== The input ==
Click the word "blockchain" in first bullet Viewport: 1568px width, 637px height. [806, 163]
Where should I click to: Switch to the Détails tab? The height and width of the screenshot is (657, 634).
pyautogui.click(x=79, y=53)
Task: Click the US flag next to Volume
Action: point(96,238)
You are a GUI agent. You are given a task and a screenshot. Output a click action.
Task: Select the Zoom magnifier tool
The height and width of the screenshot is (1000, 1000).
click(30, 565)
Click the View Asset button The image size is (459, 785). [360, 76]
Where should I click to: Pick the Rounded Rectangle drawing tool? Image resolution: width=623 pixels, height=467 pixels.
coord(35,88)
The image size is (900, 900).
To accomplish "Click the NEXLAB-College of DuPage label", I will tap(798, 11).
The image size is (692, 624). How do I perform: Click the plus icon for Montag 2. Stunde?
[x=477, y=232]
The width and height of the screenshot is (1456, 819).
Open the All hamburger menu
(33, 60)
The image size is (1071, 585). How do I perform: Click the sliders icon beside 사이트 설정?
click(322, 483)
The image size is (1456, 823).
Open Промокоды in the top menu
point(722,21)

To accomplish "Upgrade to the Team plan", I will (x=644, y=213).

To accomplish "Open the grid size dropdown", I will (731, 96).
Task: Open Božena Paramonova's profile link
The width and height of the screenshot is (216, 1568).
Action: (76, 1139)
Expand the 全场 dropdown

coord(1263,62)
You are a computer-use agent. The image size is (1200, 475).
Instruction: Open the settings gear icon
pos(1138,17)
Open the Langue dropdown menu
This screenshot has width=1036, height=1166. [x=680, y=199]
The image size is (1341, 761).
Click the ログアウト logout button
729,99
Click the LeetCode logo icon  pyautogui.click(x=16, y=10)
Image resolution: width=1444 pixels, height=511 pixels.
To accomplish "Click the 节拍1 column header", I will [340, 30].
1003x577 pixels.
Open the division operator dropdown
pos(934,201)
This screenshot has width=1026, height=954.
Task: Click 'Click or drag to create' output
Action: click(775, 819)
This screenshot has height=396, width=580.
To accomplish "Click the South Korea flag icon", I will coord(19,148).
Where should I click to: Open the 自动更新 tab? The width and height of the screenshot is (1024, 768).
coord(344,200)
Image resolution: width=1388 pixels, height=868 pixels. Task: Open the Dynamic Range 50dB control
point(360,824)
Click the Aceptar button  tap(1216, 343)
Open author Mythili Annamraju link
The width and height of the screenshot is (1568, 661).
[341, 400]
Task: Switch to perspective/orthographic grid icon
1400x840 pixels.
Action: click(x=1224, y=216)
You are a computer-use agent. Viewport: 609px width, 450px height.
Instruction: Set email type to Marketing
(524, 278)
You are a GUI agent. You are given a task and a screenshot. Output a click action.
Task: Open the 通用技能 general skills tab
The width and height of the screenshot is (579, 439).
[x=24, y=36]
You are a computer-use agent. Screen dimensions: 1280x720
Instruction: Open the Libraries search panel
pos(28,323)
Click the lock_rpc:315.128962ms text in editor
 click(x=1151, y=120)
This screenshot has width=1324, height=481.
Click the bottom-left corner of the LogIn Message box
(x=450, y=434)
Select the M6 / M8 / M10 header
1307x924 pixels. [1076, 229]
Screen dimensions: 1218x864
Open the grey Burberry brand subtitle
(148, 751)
===
» The problem
Copy out, exactly and alone, the lines of the entries above between the ones holding "Task: Open Božena Paramonova's profile link" and "The image size is (1341, 761).", inclusive.

» Response area
Task: Open Božena Paramonova's profile link
The width and height of the screenshot is (216, 1568).
Action: (76, 1139)
Expand the 全场 dropdown

coord(1263,62)
You are a computer-use agent. The image size is (1200, 475).
Instruction: Open the settings gear icon
pos(1138,17)
Open the Langue dropdown menu
This screenshot has width=1036, height=1166. [x=680, y=199]
The image size is (1341, 761).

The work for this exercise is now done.